Dancing on Broken Glass is book club majesty, a novel readers can chew on and then talk up one side and down another, like a good, thought-provoking episode of The Big C (for those who don’t know Showtime’s stellar series, The Big C, it’s about a woman with cancer—brilliantly portrayed by Laura Linney—who finally, and hysterically, begins living with gusto after getting her terminal diagnosis).
Dancing on Broken Glass (so put your combat boots on) by the very capable author, Ka Hancock (a psychiatric nurse in her non-writing life), is like that in a way—and yet it’s not. First off, it’s not hysterically funny, and there’s no suspense or mystery, and it’s overlong. About a marriage between a bi-polar man (Mickey) and a woman (Lucy) with a long history of breast cancer in her family, it’s not even a little bit funny. Still, I started the book falling in love, even knowing the premise couldn’t possibly end well (yet hoping otherwise), because I was enamored with Lucy’s voice. Hancock’s set-ups and characterizations are flawless. I loved Lucy’s grit, gusto, and her commitment. I wanted to hang with her. I wanted a good life for her.
But here’s where the many lovers of this soap opera will begin wanting to throw their e-readers at me:
After Mickey’s first psychotic break (cringingly rendered by Hancock), before his marriage to Lucy, I wanted to hustle Lucy aside and say, “Sweetie, don’t do it! Run! If you marry Mickey, your entire life, the breadth and the scope of it, will be defined by this illness. Broken glass is nothing! Your life will be about picking your way through land mines!”

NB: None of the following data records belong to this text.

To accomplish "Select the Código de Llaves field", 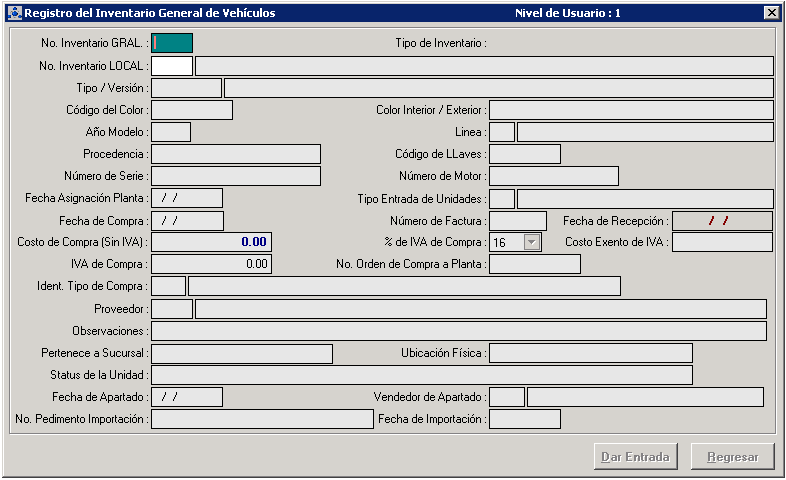I will 524,154.
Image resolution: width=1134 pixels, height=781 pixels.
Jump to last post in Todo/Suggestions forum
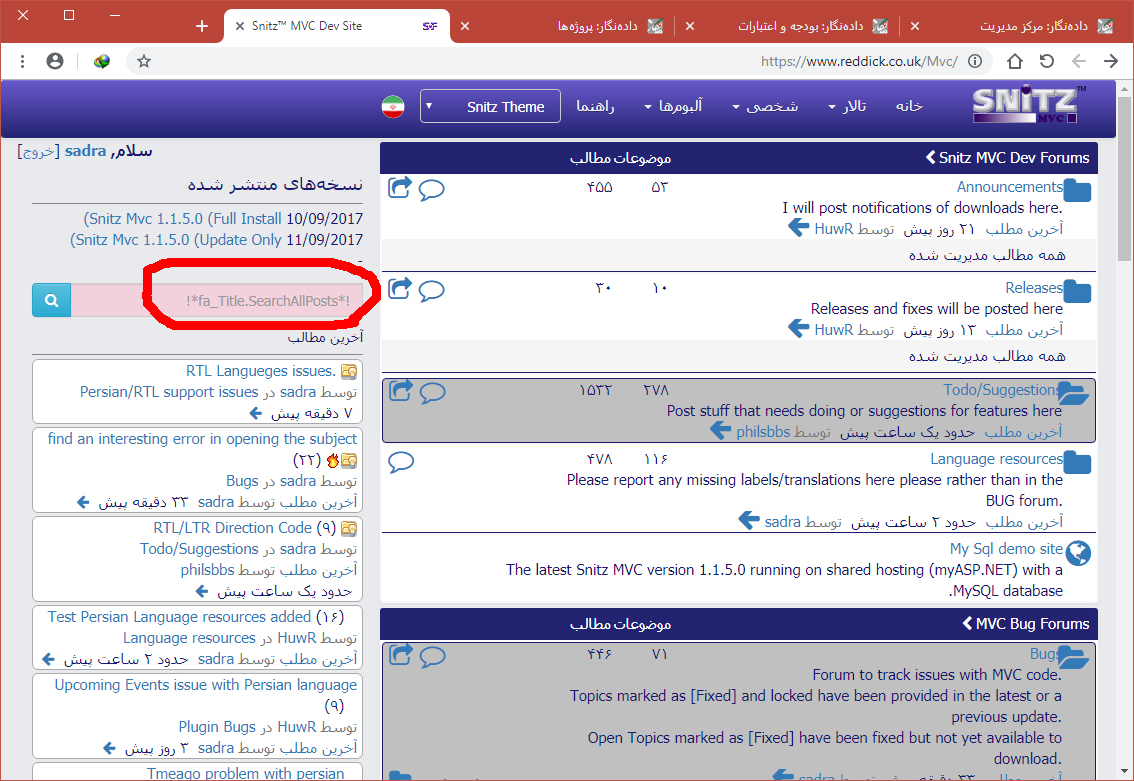(x=720, y=431)
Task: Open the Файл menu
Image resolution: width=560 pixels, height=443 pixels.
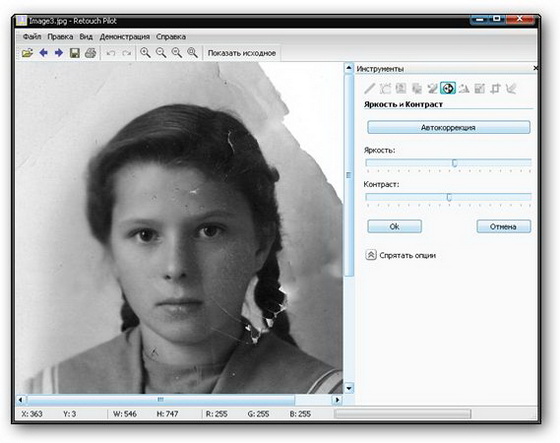Action: 32,37
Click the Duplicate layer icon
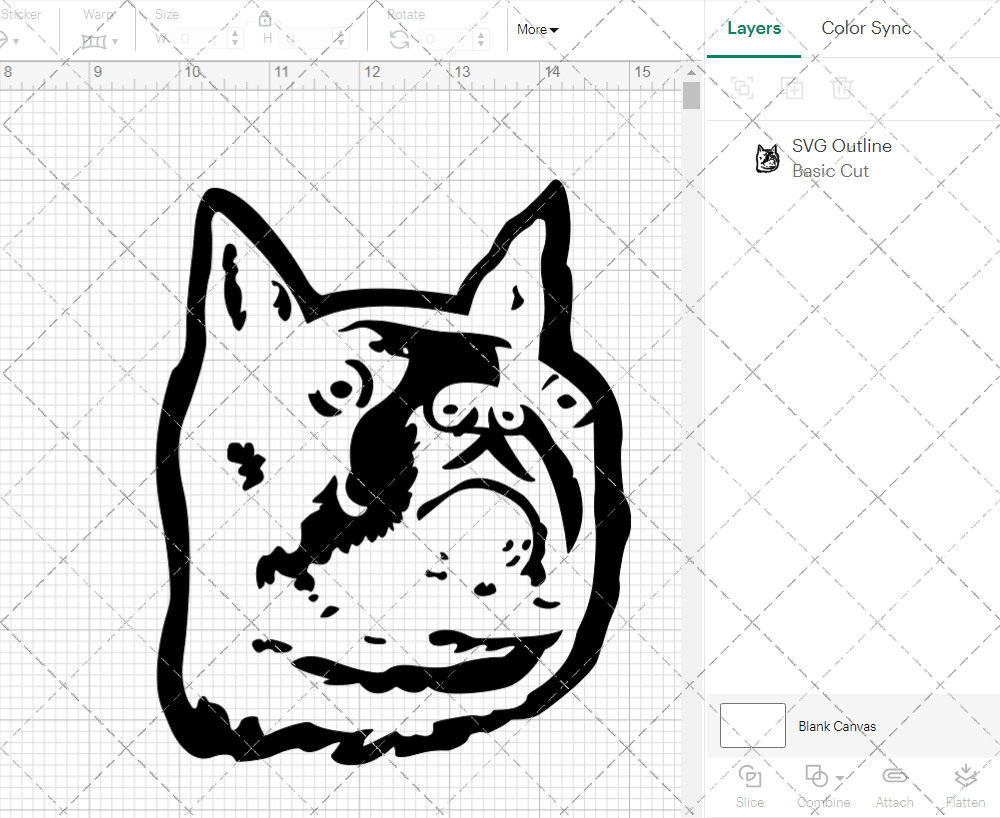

Of course, Lucy didn’t listen to me. The young never do.
I commend Hancock for wanting to show mental illness as something that can be dealt with instead of run away from—I’d like to think we can face down all the monsters living under our beds. And I agree with the premise that mental illness shouldn’t be stepped around.
Unless psychotic states are involved—and then step lively and out the front door.
Despite the argument that real committed love is often messy, were I Lucy, I’d have had to love Mickey from afar, for my sanity. Saturday night dates maybe, but only IF Mickey’s meds were humming along. Because psychotic breaks can make “regular messy” look like Christmas in Paris.
It’s for this reason I wish Hancock had depicted Mickey’s bi-polar disorder as less severe, so we’d have had the opportunity to learn how this currently almost-ubiquitous diagnosis is successfully managed.
But see why Dancing on Broken Glass is ideal book club fodder? I’m still yakking it up.